There are many different models associated with the constituent stages of problem solving, although most submit to a multiple stage approach (Dewey, 1933; Krulik and Rudnick, 1987; Polya, 1988). Polya suggested that solving problems was a four stage process. The first stage was to try and understand the problem. Secondly, a plan was devised, followed by carrying out of the plan, before final evaluation and reflection. Bodner questions the discrete separation of stages as suggested by Polya. Bodner concedes that a considerable amount of time is spent on ‘understanding the problem,’ but questions the legitimacy of a single separate stage of devising a plan prior to solving the problem (Bodner, 1987). Bodner suggests a plan for solving the problem is founded through continual revision of the process, by “gradually exploring or playing with the question,” to get closer to the answer. A more extensive model suggested for problem solving has been proposed by Wheatley (Wheatley, 1984) which demonstrated a chaotic, non-linear and iterative approach which has been identified by some as resembling research behaviour. Exercises are often linear processes with a clearly defined path from start to finish, whereas problem solving is a cyclic, reflective and at times an irrational process (Bodner, 1991b). Consensus appears that the model for problem solving is a multistage process, initialised with an “understand the problem,” and concluding with a “reflection” component (Carson, 2007). The overall objective of educational problems is that problem solving develops theory and practice (Krulik and Rudnick, 1987), creativity (Fredriksen, 1984; Slavin, 1997), enhances a complete and organized knowledge base and develops transferable skills in order demonstrate conceptual knowledge to others (Norman and Schmidt, 1992; Stepien et al., 1993; Gallagher et al., 1994; Hmelo and Ferrari, 1997; Lunyk-Child et al., 2001).

Reports published on the business readiness of chemistry graduates state that they are entering the workplace lacking necessary transferable skills and professional skills such as communication and problem solving (Ashraf et al., 2011; Rami Ibo, 2014). One report states that although graduates have problem solving skills they lack the ability to take risks, focusing on ‘facts, figures and balances.’ (IER Report, 2008) However, although this report identifies that the graduates have problem solving skills, the skills identified in the report are more akin to those required for algorithmic problem solving. As stated earlier, Bennett surmises that assessments are based on ‘easy to set, easy to mark’ questions.

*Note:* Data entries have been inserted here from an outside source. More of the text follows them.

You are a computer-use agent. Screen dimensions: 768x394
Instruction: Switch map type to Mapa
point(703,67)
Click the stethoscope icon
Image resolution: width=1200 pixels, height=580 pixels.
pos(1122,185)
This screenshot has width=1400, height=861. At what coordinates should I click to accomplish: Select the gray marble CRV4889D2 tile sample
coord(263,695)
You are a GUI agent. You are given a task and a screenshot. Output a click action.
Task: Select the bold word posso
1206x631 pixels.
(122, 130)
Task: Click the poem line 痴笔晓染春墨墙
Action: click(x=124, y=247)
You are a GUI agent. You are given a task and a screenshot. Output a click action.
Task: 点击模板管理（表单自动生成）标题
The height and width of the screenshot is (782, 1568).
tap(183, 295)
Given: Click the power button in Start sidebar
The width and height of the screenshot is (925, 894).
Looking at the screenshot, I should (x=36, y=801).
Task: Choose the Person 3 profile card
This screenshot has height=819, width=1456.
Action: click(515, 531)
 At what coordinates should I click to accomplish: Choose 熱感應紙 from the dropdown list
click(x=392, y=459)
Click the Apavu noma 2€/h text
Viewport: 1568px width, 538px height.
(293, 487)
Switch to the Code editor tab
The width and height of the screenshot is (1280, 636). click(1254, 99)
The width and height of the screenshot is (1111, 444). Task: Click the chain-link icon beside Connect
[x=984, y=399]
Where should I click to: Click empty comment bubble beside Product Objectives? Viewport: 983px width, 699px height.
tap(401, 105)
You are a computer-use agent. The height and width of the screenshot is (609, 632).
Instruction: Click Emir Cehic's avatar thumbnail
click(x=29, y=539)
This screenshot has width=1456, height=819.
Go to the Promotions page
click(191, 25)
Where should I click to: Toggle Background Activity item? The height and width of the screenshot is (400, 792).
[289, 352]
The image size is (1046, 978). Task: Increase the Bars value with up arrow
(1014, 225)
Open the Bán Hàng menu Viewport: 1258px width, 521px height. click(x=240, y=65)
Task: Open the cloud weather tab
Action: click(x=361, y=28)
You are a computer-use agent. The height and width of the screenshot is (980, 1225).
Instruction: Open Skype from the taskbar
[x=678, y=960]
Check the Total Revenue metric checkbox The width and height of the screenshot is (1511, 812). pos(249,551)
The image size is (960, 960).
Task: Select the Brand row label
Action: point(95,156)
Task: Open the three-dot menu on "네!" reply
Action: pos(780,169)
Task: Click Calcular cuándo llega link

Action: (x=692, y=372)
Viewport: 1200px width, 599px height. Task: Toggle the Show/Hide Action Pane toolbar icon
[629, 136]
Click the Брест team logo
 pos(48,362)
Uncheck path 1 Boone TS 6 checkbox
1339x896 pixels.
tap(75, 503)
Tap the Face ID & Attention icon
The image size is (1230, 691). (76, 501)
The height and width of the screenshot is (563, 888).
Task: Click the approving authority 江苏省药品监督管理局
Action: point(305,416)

Some further research suggests that many chemistry curricula at universities are more focused towards teaching discipline specific skills (Bridgestock, 2009; Herok et al., 2013) and future academics rather than the skills necessary for industry. (Runquist and Kerr, 2005; Wieman, 2007; Wood, 2009; Varsavsky et al., 2014) However, to adapt these curricula so that graduates leave with enhanced transferrable skills, further research and understanding into how students think within their subject domain and within transferable skills is required. Currently, there is insufficient known about the approaches chemistry students use to answer open-ended problems, with most research focusing on algorithmic problem solving perspectives; presumably, because as Bennett, suggests, they are easy to mark and, as such, easier to research. The aim of this study was to investigate the approaches used by undergraduate chemistry students, industrial partners and academic staff participants when solving open-ended problems and ascertain whether any differences emerged.

Method

This study used a qualitative research approach in which the data were collected through think aloud sessions and analysed for emergent themes. Themes were given codes and participant data were then ‘coded’ to produce an individual profiles. Cohort profiles were then produced by combining individual profiles. The quality of the solutions was evaluated using a semi-quantitative scale.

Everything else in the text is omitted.